RALEIGH – Two articles in Sunday’s Raleigh News & Observer prompted me to think about the problem of personal insults in North Carolina politics.
Rob Christensen’s column explored the recent claim by a local GOP leader and some national conservative writers that Gov. Bev Perdue is “dumb.” Christensen attributed the personal attack to a longstanding sexism in state political life, despite the fact that the Wake County Republican involved was Susan Bryant. (Now that I think about it, his column cast some aspersions of his own without solid evidence. He recycled the dubious accusation that Republican redistricting efforts targeted Democratic women for their outspokenness. And he overlooked the sex of the current House majority whip.)
Elsewhere in the N&O was a news story about former Sen. Howard Lee’s controversial charter school proposal in Orange County. Lee, who won election decades ago as Chapel Hill’s first black mayor, has come under fire from some liberal and Democratic critics as being a tool of neo-segregationists and profiteers by pushing for a charter school that would target underachieving minority students and be operated by National Heritage Academies, a school-management firm.

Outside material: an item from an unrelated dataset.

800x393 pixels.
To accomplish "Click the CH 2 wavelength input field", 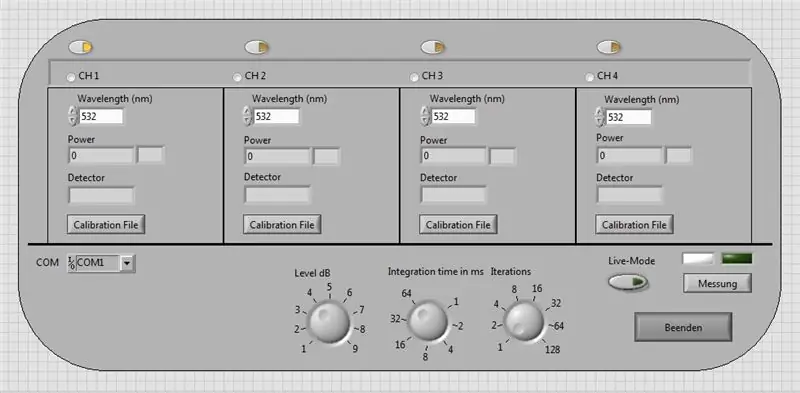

Set aside your level of policy agreement with these two individuals, and consider only the substance of the respective personal attacks. Does anyone truly believe that Dr. Perdue – whose lengthy career has included stints in education, health care administration, and decades in elective office – lacks intelligence?
And does anyone truly believe that Sen. Lee – a former chairman of the state board of education and one of North Carolina’s most prominent black politicians – would allow himself to be used by racists or enemies of public education?
I happen to think that some of Gov. Perdue’s policies, such as her 2009 tax increase and her 2011 attempt to extend it, have been wrongheaded. I also happen to think that public speaking is not the governor’s strong suit. But I don’t think either fact establishes her as the “dumbest governor in America.” Perdue is simply mistaken on economic policy and sometimes fails to communicate effectively.
Neither failing proves a lack of intelligence. People of average or above-average intelligence disagree with each other all the time, often because they lack common assumptions, principles, or information. And many people of average or above-average intelligence are poor communicators. Some glib speakers, on the other hand, don't really know what they are talking about.
Similarly, you might think that charter schools are a bad idea, and that it would be better to maximize enrollment and tax funding within district-run public schools. That doesn’t mean you have to assume that those who disagree with you are actively trying to limit educational opportunity, rip off the taxpayers, and promote resegregation.
There’s plenty of room for robust debates about important political issues without resorting to unfair and vindictive personal attacks. I don’t mean to suggest that personal character is never fair game in political debate – unethical or criminal behavior in office is fully deserving of personal condemnation – but it does mean that the political process is best served by those who can disagree without immediately making it personal and becoming obnoxious.
By offering this opinion, I suppose I am setting myself up to be called naïve. So be it. Better “naïve” than more caustic or insulting adjectives.
Hood is president of the John Locke Foundation.